**** DATA UNDER STUDY

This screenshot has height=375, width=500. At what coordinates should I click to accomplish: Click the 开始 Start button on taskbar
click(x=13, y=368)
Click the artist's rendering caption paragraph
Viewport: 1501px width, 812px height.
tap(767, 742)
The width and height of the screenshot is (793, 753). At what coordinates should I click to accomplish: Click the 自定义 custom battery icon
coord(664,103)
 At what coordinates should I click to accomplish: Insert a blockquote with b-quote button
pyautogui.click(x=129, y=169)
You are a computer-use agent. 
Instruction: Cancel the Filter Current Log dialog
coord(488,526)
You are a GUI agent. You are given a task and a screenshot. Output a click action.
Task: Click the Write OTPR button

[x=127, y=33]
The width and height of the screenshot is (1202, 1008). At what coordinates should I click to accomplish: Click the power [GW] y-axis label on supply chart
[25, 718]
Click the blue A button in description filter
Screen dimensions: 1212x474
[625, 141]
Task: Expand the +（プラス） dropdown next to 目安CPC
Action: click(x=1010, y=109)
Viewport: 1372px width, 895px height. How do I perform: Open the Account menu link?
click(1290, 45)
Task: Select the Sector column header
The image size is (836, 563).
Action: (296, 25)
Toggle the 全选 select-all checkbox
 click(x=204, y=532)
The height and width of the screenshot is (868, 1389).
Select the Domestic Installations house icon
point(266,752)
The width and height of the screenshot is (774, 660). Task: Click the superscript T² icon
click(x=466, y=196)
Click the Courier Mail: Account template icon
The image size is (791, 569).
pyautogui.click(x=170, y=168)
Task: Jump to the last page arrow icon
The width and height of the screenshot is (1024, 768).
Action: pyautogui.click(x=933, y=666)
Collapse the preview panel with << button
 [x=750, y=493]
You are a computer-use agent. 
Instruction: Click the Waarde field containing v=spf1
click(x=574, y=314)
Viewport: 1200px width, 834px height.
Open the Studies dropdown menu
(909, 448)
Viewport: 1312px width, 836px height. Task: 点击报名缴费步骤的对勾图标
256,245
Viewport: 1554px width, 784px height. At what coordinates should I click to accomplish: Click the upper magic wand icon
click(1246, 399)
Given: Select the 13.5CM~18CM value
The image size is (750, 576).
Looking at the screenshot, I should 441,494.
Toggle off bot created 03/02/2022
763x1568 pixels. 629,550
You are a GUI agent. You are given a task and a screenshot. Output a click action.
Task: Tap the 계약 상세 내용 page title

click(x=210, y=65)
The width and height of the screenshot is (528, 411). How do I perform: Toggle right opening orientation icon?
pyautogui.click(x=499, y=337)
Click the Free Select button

********

Extract exactly the lines between the line containing "Task: Tap the 계약 상세 내용 page title" and the end of the data, including both.

SOLUTION:
Task: Tap the 계약 상세 내용 page title

click(x=210, y=65)
The width and height of the screenshot is (528, 411). How do I perform: Toggle right opening orientation icon?
pyautogui.click(x=499, y=337)
Click the Free Select button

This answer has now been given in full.